Find the line holding "Task: Click the Scale slider handle" in the entries below. Give it again exactly, along with every line after it up to and including the line holding "The image size is (724, 1568).".

TASK MATERIAL:
---

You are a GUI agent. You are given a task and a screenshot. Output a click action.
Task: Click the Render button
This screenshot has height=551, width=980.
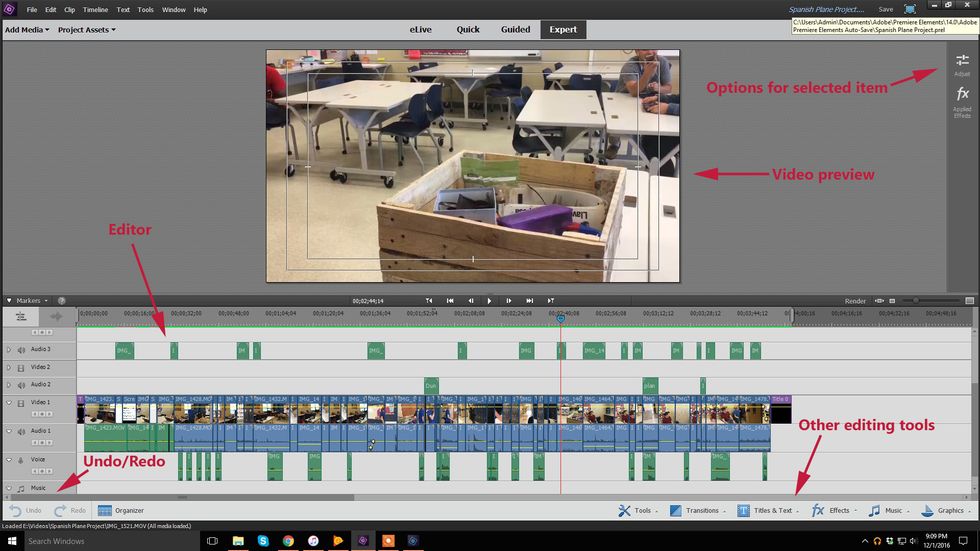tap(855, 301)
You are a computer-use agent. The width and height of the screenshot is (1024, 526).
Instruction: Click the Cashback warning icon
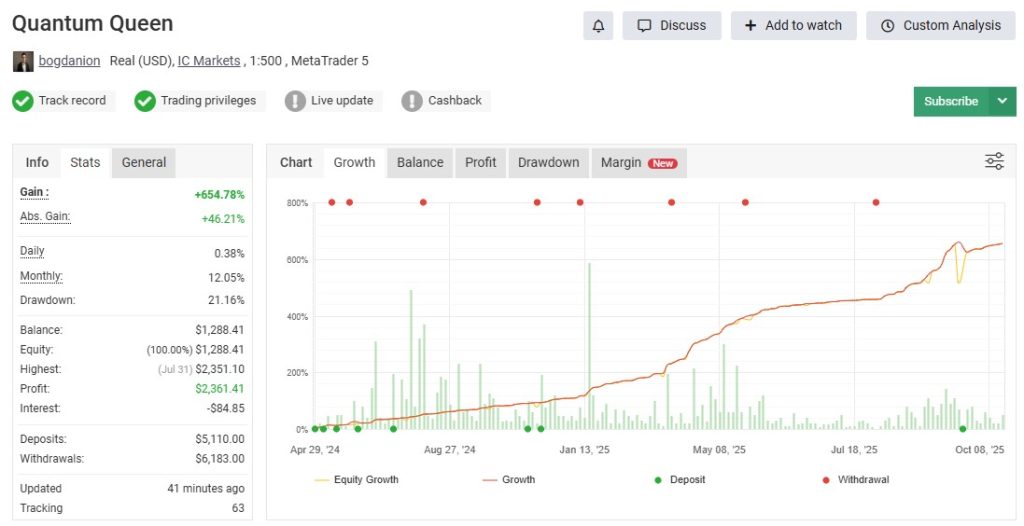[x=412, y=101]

---

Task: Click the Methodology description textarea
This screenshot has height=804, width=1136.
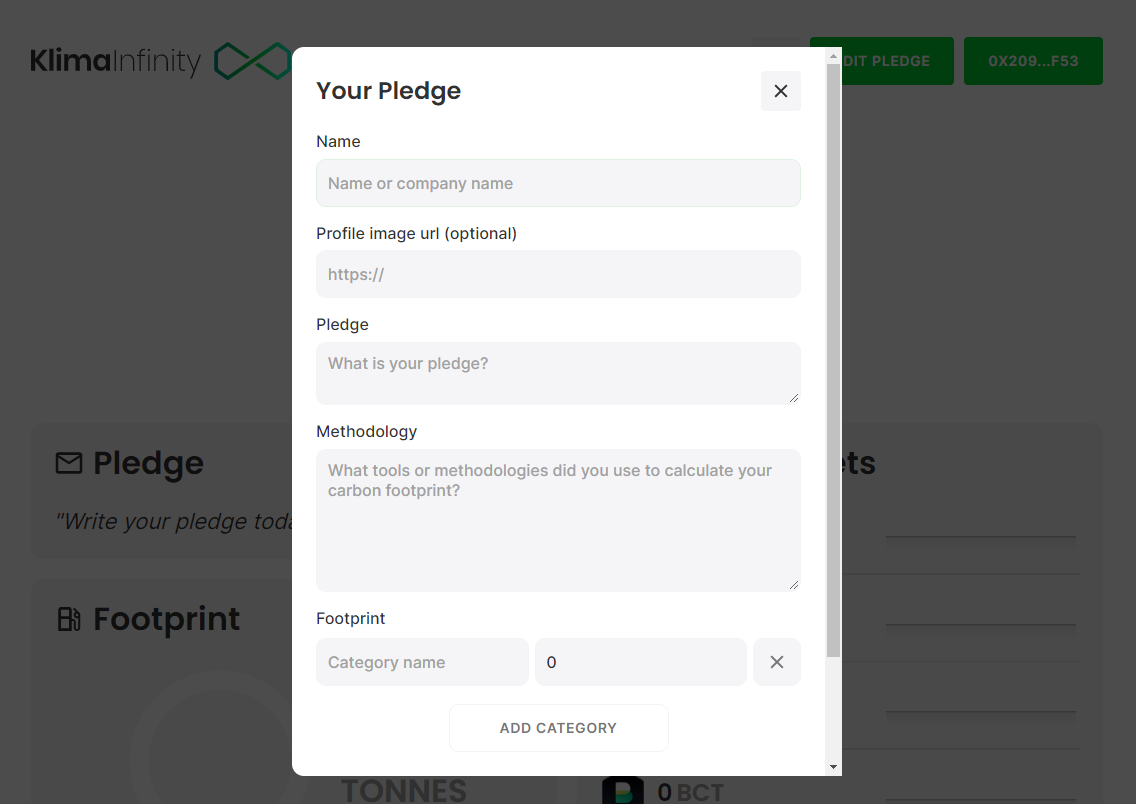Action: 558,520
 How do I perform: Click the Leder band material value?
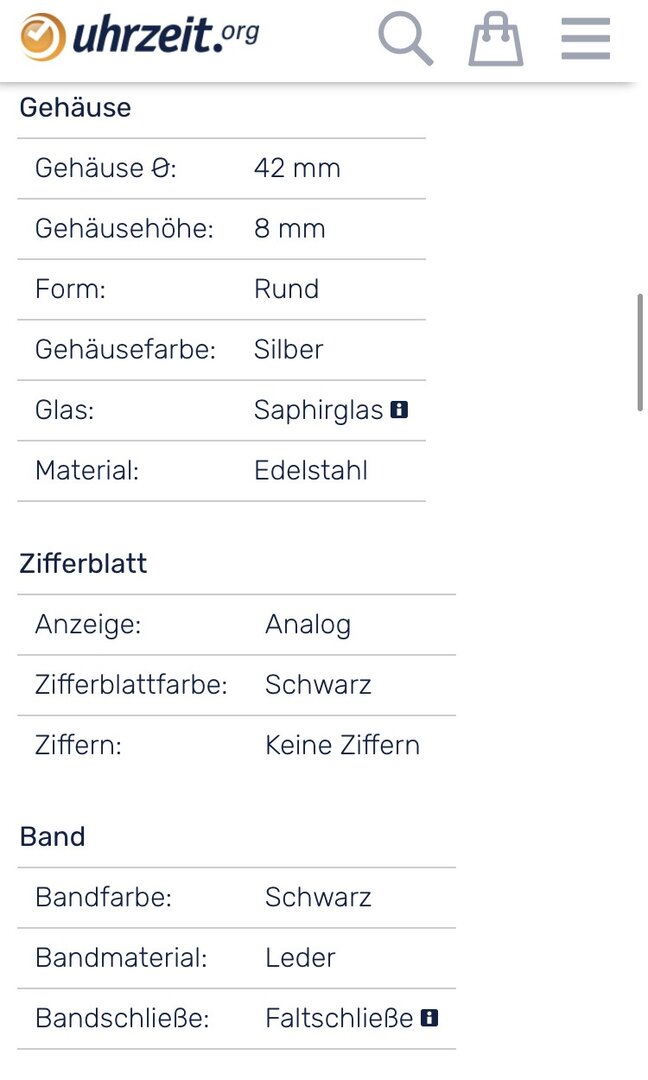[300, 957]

---

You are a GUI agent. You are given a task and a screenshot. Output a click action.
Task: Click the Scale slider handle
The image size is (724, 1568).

---

RESPONSE:
Task: Click the Scale slider handle
The image size is (724, 1568).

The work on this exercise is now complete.